The present study was conducted during the COVID-19 pandemic. Thus, the exercise program was delivered to patients weekly via video messages using a free application (WhatsApp Messenger; Meta, CA, USA) to reduce the risk of contact and ensure continuity of the exercise program, which could have been adversely affected by curfews. Exercise adherence and adverse effects were followed up weekly using the same messaging service. For the participants who completed the study, the adherence rate was determined at 100%. However, these reported rates may not reflect the reality, as they were based on patient reports. Five patients (23%) who did not perform their exercises regularly due to varying reasons were excluded from the study. Despite reporting various reasons such as family issues (n = 2) and the COVID-19 pandemic (n = 2), a lack of familiarity with the exercises and the absence of face-to-face supervision likely contributed to these patients’ non-compliance with the program. Indeed, one of the excluded patients decided to undergo a supervised physiotherapy program. Exercise compliance may be improved by performing this exercise program under supervision in future studies. Another participant in the exercise group was unable to continue the exercise program due to experiencing numbness in the arm during the exercises. Subsequent examination revealed cervical disc herniation in this patient, who was then referred to neurosurgery. In this context, it may be important to screen patients for myelopathy before initiating a similar exercise program.

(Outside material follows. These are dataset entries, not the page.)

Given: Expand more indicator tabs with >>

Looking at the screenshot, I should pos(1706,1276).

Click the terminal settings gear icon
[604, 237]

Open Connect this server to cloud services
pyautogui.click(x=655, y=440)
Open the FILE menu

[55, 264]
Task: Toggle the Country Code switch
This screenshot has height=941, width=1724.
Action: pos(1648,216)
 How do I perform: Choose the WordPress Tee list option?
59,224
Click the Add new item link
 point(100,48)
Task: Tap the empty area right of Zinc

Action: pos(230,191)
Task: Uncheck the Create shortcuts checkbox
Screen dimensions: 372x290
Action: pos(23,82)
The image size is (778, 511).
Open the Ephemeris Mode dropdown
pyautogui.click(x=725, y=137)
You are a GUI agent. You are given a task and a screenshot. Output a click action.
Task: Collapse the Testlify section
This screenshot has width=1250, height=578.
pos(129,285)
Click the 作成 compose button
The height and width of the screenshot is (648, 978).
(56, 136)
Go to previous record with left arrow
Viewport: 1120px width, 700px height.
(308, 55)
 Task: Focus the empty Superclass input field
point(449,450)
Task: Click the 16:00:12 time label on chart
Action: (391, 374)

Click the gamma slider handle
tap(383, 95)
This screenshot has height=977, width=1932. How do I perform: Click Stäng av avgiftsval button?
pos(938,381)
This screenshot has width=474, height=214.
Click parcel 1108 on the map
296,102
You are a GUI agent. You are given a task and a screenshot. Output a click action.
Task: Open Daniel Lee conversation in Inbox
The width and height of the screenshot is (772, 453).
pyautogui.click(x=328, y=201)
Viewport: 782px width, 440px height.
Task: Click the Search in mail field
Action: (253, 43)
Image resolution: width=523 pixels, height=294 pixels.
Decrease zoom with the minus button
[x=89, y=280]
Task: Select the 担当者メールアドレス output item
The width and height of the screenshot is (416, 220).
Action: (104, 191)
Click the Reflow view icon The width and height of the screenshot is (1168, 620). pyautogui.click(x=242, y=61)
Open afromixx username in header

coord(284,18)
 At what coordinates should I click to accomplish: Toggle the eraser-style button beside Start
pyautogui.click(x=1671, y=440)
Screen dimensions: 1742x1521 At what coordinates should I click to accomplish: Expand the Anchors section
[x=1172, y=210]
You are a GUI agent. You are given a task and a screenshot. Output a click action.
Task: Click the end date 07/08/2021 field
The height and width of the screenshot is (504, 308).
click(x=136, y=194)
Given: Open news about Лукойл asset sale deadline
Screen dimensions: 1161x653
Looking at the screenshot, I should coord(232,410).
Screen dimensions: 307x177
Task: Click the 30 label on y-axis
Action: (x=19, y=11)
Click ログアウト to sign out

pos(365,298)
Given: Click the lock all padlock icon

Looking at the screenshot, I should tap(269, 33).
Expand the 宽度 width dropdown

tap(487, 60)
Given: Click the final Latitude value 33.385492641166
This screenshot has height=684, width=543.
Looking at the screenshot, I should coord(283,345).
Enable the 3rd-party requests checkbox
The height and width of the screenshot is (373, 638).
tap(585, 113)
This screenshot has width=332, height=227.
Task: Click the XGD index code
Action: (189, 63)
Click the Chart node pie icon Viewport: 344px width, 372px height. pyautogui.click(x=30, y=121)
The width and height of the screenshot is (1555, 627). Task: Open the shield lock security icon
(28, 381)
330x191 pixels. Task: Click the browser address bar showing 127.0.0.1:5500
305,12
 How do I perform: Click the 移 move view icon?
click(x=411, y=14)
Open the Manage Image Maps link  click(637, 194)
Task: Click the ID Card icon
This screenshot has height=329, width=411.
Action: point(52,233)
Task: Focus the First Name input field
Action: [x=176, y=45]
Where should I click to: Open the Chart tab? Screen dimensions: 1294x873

The median age of patients in the exercise group was higher than that of patients in the control group. Although this difference was not statistically significant, one may suggest that joint position sense could potentially decrease with age. However, previous studies reported that age has no effect on joint position error [6, 22].

This study has several limitations. First, the targeted sample size could not be reached, and the drop-out rate was relatively high. Cervical proprioception was examined only in terms of position sense. Other components of proprioception, such as kinesthesia or the sense of movement, could not be evaluated. Moreover, the effect of cervical stabilization exercises on balance, which is closely related to proprioception, could not be determined. Another limitation is the lack of follow-up periods that would allow us to determine how long the achieved improvements might be maintained.

Conclusion

In conclusion, positive effects of a 6-week video-based home exercise program performed three times a week were determined on cervical proprioception evaluated by cervical joint positioning error along with improvements in functional status and disease-related quality of life in patients with RA. While routine medication alone did not have a significant effect on cervical joint positioning error, functional status, and disease-related quality of life during the investigated period, the exercise program added to routine medication resulted in significant changes in all evaluated parameters. Optimization of this exercise program in terms of exercise characteristics (such as duration, weekly frequency, repetition, etc.) should be investigated in future studies.